# Task goal
Which lines of the records contain the word "computer"? Show each of them.

(Beginning of Given information)

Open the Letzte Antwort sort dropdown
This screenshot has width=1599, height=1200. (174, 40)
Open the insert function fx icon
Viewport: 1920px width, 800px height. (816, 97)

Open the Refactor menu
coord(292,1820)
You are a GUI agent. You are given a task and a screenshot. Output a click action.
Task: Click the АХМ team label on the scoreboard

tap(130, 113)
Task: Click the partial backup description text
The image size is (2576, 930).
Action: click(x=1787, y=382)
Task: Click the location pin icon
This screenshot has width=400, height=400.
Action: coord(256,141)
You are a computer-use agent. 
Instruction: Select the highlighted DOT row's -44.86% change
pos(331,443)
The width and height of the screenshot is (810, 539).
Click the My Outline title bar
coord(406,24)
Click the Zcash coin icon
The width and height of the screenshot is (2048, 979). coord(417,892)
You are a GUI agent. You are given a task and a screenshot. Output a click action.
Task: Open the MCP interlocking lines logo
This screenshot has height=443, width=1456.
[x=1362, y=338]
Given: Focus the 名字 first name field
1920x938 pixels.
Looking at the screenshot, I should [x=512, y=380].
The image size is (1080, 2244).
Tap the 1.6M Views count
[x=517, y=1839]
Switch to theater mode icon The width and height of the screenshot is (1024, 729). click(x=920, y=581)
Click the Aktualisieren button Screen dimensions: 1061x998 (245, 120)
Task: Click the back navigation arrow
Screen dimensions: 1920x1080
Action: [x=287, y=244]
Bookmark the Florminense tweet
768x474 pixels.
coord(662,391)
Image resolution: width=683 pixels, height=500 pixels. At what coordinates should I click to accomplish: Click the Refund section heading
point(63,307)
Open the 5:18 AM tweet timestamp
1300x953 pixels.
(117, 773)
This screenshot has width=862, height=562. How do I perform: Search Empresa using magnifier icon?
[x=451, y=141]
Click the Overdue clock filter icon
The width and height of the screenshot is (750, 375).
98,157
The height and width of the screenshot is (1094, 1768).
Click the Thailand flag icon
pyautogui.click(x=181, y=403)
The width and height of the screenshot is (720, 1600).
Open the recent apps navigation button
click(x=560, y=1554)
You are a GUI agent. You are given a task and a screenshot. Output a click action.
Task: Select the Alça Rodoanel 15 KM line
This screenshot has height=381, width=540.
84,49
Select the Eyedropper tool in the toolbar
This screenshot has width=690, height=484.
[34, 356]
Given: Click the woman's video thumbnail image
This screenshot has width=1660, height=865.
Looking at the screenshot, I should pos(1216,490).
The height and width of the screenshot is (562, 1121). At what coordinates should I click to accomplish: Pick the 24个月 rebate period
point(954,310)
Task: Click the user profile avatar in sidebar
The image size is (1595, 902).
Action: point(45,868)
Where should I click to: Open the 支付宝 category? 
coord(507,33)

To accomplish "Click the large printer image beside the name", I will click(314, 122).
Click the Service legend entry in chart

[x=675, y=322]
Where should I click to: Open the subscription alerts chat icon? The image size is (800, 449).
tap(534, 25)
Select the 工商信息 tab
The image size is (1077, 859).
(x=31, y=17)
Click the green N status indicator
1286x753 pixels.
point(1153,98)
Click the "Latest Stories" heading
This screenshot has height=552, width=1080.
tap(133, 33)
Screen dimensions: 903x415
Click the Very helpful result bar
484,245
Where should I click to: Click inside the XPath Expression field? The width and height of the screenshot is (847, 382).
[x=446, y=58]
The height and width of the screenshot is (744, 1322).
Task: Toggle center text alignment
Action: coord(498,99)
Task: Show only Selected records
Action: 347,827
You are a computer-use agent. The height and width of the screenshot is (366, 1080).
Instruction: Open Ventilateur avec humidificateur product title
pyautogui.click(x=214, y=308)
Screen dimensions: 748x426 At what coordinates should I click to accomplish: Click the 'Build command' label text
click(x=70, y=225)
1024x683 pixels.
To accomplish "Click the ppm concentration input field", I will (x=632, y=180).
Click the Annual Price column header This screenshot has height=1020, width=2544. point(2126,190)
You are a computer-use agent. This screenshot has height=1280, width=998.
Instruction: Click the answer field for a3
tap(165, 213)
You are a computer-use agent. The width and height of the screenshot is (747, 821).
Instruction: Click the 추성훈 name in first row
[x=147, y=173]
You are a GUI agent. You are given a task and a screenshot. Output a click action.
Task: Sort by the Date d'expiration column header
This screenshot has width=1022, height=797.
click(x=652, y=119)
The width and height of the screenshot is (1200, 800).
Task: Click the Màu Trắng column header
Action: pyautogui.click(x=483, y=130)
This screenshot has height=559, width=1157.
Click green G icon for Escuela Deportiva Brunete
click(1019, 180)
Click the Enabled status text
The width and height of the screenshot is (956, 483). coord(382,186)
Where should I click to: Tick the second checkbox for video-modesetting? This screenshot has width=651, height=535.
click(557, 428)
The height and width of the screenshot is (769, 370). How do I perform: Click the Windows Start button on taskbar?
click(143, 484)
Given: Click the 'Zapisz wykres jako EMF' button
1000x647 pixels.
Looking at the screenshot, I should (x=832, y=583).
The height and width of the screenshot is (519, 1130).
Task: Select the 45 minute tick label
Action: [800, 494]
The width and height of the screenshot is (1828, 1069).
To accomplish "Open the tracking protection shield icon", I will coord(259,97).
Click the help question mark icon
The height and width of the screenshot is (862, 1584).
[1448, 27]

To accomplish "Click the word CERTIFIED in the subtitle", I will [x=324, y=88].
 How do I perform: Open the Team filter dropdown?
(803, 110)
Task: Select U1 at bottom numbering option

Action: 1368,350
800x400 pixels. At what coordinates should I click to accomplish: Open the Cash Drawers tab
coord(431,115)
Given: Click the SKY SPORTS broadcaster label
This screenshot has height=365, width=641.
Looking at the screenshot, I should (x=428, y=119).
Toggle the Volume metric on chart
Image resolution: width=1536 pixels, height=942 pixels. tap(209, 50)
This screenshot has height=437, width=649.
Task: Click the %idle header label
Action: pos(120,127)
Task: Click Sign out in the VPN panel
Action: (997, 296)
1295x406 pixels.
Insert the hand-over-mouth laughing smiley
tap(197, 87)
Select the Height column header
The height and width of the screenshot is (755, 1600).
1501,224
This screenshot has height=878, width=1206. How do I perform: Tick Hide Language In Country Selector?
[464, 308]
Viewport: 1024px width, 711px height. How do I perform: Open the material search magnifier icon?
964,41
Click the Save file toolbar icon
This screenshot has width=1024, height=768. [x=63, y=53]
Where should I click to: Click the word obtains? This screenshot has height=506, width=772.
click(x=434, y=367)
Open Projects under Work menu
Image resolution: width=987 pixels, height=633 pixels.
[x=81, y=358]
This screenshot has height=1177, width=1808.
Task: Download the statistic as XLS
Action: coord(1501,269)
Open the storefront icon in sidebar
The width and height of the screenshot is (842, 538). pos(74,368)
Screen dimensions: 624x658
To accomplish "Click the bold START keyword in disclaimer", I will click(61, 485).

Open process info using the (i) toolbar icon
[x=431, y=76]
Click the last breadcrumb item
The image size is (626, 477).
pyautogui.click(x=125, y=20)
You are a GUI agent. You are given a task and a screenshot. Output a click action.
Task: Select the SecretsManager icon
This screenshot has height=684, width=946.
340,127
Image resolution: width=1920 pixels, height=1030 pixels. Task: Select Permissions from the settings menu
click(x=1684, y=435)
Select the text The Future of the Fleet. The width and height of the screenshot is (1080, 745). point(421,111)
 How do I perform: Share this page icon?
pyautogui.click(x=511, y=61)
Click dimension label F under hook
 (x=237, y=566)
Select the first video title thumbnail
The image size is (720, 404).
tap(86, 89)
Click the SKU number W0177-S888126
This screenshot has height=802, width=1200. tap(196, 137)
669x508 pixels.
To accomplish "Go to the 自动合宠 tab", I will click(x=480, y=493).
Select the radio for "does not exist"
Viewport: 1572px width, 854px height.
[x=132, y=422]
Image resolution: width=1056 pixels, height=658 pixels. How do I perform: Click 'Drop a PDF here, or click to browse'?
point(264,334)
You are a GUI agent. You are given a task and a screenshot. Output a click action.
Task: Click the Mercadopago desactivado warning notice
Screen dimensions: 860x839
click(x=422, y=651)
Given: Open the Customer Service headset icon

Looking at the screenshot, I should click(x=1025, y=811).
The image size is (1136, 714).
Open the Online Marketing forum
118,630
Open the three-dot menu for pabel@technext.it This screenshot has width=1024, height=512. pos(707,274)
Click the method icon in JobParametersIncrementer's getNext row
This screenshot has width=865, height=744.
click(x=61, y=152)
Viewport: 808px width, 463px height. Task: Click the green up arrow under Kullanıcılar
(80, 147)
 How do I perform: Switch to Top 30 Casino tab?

(End of Given information)

# Final answer
You are a computer-use agent. 
You are a computer-use agent. The height and width of the screenshot is (366, 1080).
You are a computer-use agent. This screenshot has height=1280, width=998.
You are a computer-use agent. The width and height of the screenshot is (747, 821).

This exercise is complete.